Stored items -
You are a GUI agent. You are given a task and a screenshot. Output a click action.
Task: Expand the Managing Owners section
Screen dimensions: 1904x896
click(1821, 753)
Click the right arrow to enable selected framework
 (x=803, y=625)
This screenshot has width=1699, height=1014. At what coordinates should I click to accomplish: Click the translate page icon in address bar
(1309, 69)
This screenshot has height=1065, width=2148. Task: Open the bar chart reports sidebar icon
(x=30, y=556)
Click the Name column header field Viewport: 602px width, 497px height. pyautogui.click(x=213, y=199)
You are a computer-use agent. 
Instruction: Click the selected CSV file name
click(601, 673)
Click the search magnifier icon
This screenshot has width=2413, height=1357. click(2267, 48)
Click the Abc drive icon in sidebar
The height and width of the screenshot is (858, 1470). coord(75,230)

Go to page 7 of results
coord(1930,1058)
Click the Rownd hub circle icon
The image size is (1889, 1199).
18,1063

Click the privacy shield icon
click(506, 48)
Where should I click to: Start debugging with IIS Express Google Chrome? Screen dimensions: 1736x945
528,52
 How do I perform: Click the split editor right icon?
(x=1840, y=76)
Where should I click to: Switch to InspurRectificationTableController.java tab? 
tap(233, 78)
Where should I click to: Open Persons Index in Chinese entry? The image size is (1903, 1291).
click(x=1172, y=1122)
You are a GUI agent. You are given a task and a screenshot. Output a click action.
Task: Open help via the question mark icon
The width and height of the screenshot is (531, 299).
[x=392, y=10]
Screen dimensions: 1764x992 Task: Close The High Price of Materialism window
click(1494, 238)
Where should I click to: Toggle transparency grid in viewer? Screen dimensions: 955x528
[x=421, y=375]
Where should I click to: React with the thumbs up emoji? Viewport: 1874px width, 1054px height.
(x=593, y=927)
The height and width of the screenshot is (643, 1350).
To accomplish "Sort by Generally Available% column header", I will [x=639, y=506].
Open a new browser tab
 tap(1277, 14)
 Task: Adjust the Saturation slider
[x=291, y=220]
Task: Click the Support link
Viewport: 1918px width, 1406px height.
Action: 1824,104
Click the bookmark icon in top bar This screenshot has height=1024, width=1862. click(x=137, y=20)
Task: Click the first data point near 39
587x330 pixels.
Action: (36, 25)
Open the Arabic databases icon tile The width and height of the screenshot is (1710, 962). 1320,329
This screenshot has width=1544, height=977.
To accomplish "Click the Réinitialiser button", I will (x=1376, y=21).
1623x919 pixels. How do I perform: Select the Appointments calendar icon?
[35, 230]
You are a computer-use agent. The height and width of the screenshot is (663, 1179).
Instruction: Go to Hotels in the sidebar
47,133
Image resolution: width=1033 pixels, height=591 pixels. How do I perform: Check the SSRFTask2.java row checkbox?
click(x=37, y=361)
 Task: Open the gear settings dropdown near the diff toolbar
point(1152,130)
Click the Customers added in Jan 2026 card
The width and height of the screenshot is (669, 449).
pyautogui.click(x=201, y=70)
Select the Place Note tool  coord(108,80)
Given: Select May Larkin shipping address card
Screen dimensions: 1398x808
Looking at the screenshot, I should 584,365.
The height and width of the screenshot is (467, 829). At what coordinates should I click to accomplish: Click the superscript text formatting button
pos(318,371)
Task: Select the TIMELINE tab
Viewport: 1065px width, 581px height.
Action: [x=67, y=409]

WHAT IS BEING ASKED -
Render every record verbatim. Nothing should be left out.

TASK OUTPUT -
You are a GUI agent. You are given a task and a screenshot. Output a click action.
Task: Expand the Managing Owners section
Screen dimensions: 1904x896
click(1821, 753)
Click the right arrow to enable selected framework
 (x=803, y=625)
This screenshot has width=1699, height=1014. At what coordinates should I click to accomplish: Click the translate page icon in address bar
(1309, 69)
This screenshot has height=1065, width=2148. Task: Open the bar chart reports sidebar icon
(x=30, y=556)
Click the Name column header field Viewport: 602px width, 497px height. pyautogui.click(x=213, y=199)
You are a computer-use agent. 
Instruction: Click the selected CSV file name
click(601, 673)
Click the search magnifier icon
This screenshot has width=2413, height=1357. click(2267, 48)
Click the Abc drive icon in sidebar
The height and width of the screenshot is (858, 1470). coord(75,230)

Go to page 7 of results
coord(1930,1058)
Click the Rownd hub circle icon
The image size is (1889, 1199).
18,1063

Click the privacy shield icon
click(506, 48)
Where should I click to: Start debugging with IIS Express Google Chrome? Screen dimensions: 1736x945
528,52
 How do I perform: Click the split editor right icon?
(x=1840, y=76)
Where should I click to: Switch to InspurRectificationTableController.java tab? 
tap(233, 78)
Where should I click to: Open Persons Index in Chinese entry? The image size is (1903, 1291).
click(x=1172, y=1122)
You are a GUI agent. You are given a task and a screenshot. Output a click action.
Task: Open help via the question mark icon
The width and height of the screenshot is (531, 299).
[x=392, y=10]
Screen dimensions: 1764x992 Task: Close The High Price of Materialism window
click(1494, 238)
Where should I click to: Toggle transparency grid in viewer? Screen dimensions: 955x528
[x=421, y=375]
Where should I click to: React with the thumbs up emoji? Viewport: 1874px width, 1054px height.
(x=593, y=927)
The height and width of the screenshot is (643, 1350).
To accomplish "Sort by Generally Available% column header", I will [x=639, y=506].
Open a new browser tab
 tap(1277, 14)
 Task: Adjust the Saturation slider
[x=291, y=220]
Task: Click the Support link
Viewport: 1918px width, 1406px height.
Action: 1824,104
Click the bookmark icon in top bar This screenshot has height=1024, width=1862. click(x=137, y=20)
Task: Click the first data point near 39
587x330 pixels.
Action: (36, 25)
Open the Arabic databases icon tile The width and height of the screenshot is (1710, 962). 1320,329
This screenshot has width=1544, height=977.
To accomplish "Click the Réinitialiser button", I will (x=1376, y=21).
1623x919 pixels. How do I perform: Select the Appointments calendar icon?
[35, 230]
You are a computer-use agent. The height and width of the screenshot is (663, 1179).
Instruction: Go to Hotels in the sidebar
47,133
Image resolution: width=1033 pixels, height=591 pixels. How do I perform: Check the SSRFTask2.java row checkbox?
click(x=37, y=361)
 Task: Open the gear settings dropdown near the diff toolbar
point(1152,130)
Click the Customers added in Jan 2026 card
The width and height of the screenshot is (669, 449).
pyautogui.click(x=201, y=70)
Select the Place Note tool  coord(108,80)
Given: Select May Larkin shipping address card
Screen dimensions: 1398x808
Looking at the screenshot, I should 584,365.
The height and width of the screenshot is (467, 829). At what coordinates should I click to accomplish: Click the superscript text formatting button
pos(318,371)
Task: Select the TIMELINE tab
Viewport: 1065px width, 581px height.
Action: [x=67, y=409]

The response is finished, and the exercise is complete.